The 2017 Summer School will focus on the physics of the connections between the Sun, the heliosphere, the magnetospheres and the upper atmospheres of the planets. The solar system offers a wide variety of conditions under which the interaction of bodies with a plasma environment can be studied, while exoplanets and Sun-like stars offer an even wider range of perspectives with lessons about our local cosmos from distant past to distant future.
The school will be based on lectures, laboratories, and recitations from world experts, and will draw material from the four textbooks Heliophysics I-IV, published by Cambridge University Press. (Volume IV is currently in press.)
Amitava Bhattacharjee is the head of the Theory Department at the Princeton Plasma Physics Laboratory (PPPL) and professor of astrophysical sciences at Princeton University.
Bhattacharjee joined PPPL in 2012 from the University of New Hampshire, where he held an endowed professorship and ran the Center for Integrated Computation and Analysis of Reconnection and Turbulence. He previously taught at the University of Iowa and Columbia University after earning his PhD in astrophysical sciences from Princeton University. From 2006-2009 he was senior editor of Journal of Geophysical Research: Space Physics.
Bhattacharjee's research is wide-ranging, encompassing magnetic reconnection and turbulence in fusion, space, and astrophysical plasmas, dusty plasmas, and free-electron lasers. In recent years, the primary focus of his research has been magnetic reconnection, when magnetic fields disconnect and suddenly snap together again to release large amounts of energy. He is currently co-director with physicist Jay Johnson of the Princeton Center for Heliospheric Physics.

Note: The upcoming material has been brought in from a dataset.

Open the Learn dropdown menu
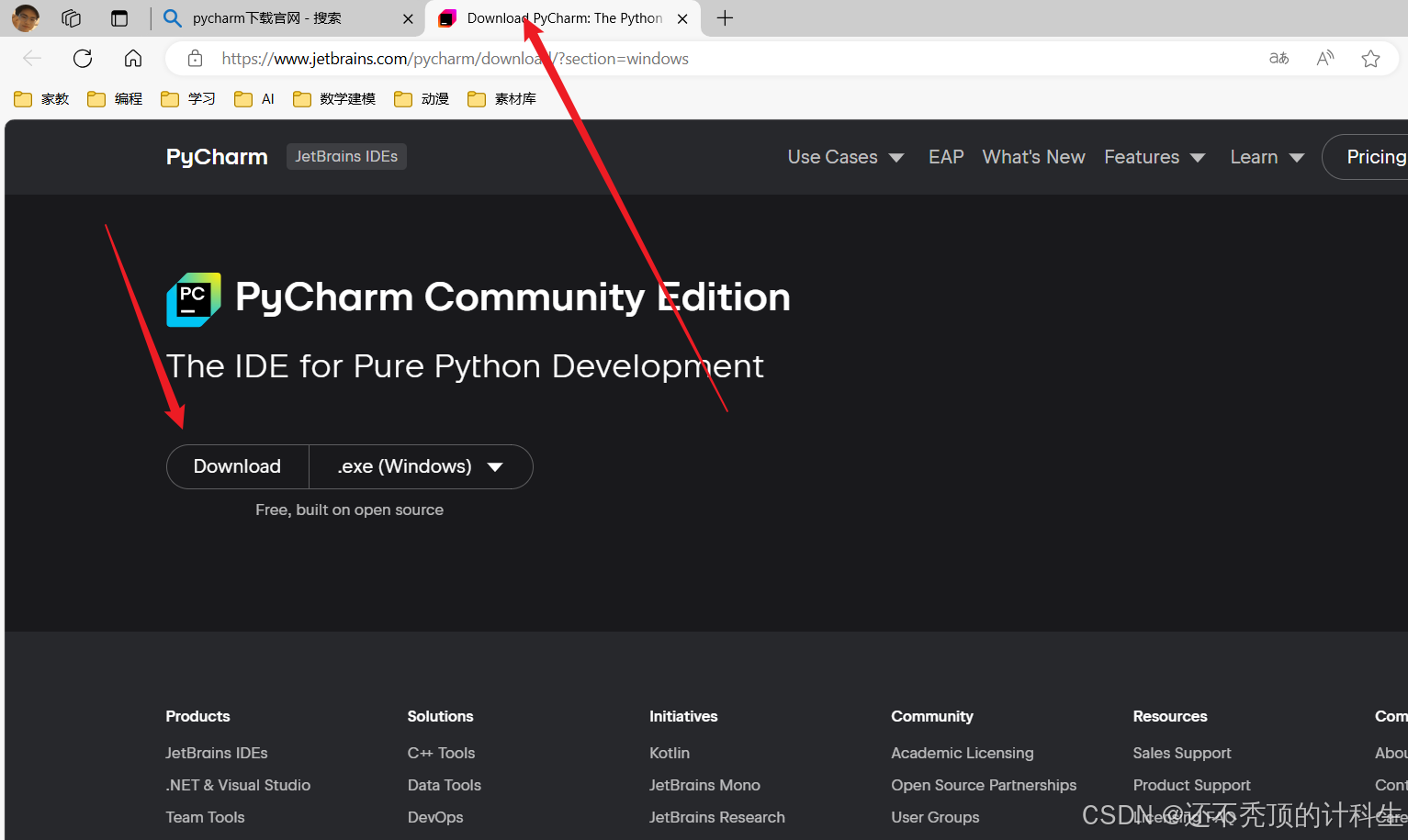 1267,157
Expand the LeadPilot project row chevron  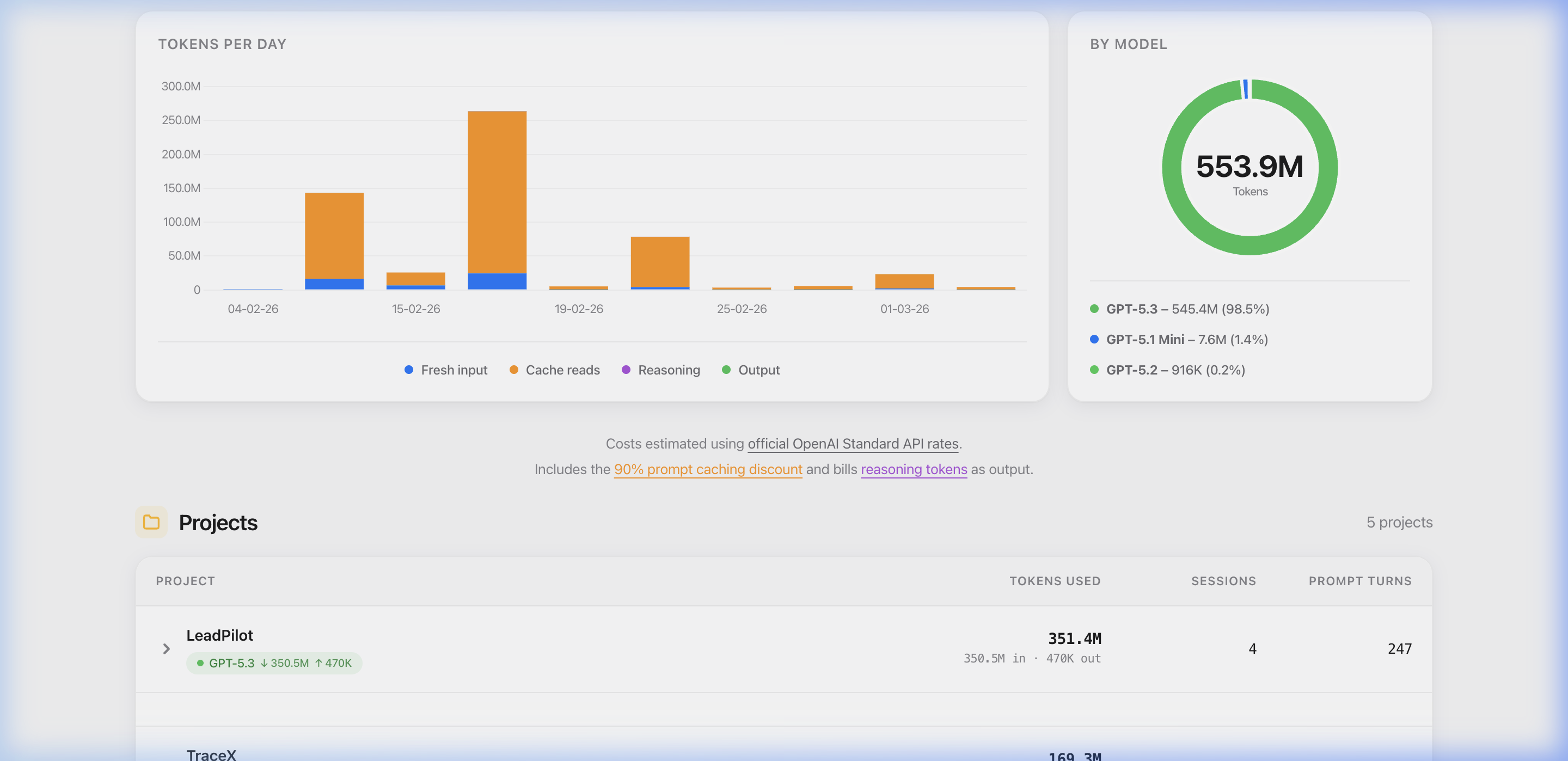(x=166, y=648)
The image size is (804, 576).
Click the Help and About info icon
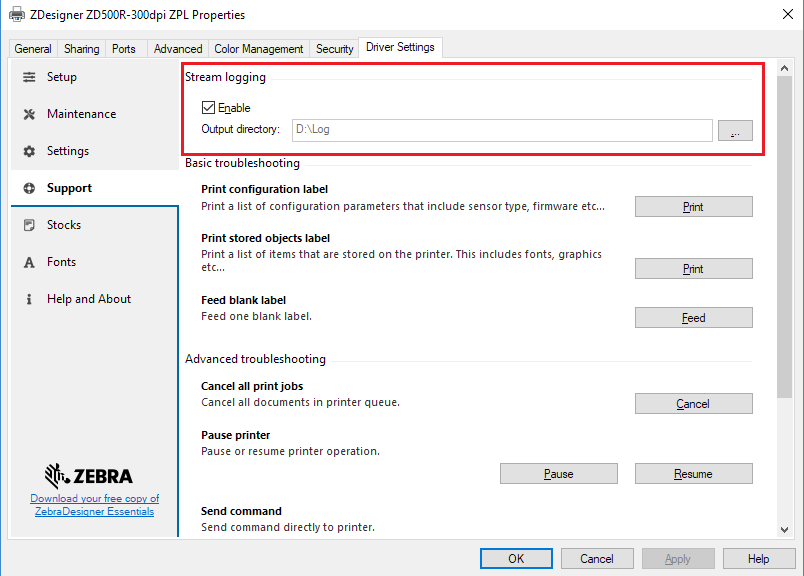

Dr. Dana Longcope is a Professor of Physics at Montana State University-Bozeman. He conducts theoretical research into the basic physics of magnetic fields in ionized plasmas and the application of these concepts to processes on the Sun and the heliosphere. He has studied the emergence of magnetic flux from the solar interior, the storage of magnetic energy in the corona, and its release through coronal mass ejections He has also studies the release of magnetic energy through reconnection to model solar flares. This line of investigation has included theoretical investigations of the processes by which energy is transformed to heat, plasma flows, radiation, and plasma waves, in addition to applied models of numerous observed solar flares.
Dana has been a professor at Montana State for the past twenty years. He is presently chairing the Solar Physics Division of the American Astronomical Society.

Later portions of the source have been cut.